Ojo, que política slow no significa ESPERAR sino empezar YA. Una cosa es cocer a fuego lengo y otra esperar a poner el microondas.

Hace unos días, en esas fallidas conversaciones electorales que he mencionado antes uno me decía: "Gracias por tus palabras, Javier. Confío en que, en un futuro, podamos hacer algo por el bien de España". Y, claro, me puso en bandeja esta respuesta: "Yo confío en que YA lo estamos haciendo. No pensemos solo en clave electoral porque nos agotaremos luchando contra un muro. Trabajemos por construir redes sociales de familias que sean capaces de llevar en sí mismas a España independientemente de quién gobierne. Si esas redes crecen la representación electoral será una consecuencia lógica. Hay que trabajar a largo plazo. Por cosas que puede que no veamos".

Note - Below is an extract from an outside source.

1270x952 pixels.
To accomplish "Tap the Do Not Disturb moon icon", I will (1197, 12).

Y, en fin, si no os gusta esa expresión anglosajona de "política slow" quedaos con aquel elogio que nos hizo el Papa Pío XII:

"los requetés, los católicos prácticos. Los que salvaron a España. Los llevo muy adentro en mi corazón y los bendigo".

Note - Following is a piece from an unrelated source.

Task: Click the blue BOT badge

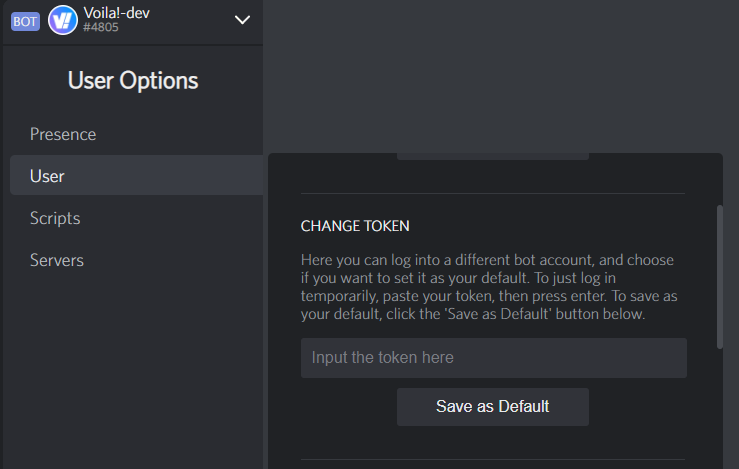Action: tap(25, 20)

Seamos pues católicos prácticos. Tengamos paciencia, seamos constantes, seamos perseverantes...
Y seamos alegres que si hubiera que salvar una cosa del carlismo, solo una cosa... a lo mejor habría que salvar las canciones carlistas empezando por nuestro Oriamendi.

Nada más.
¡viva la juventud carlista!
¡vivan los veteranos carlistas!
¡viva la alegría de los carlistas!
¡Y que vivan las familias españolas que resistirán al mal gobierno cueste lo que cueste!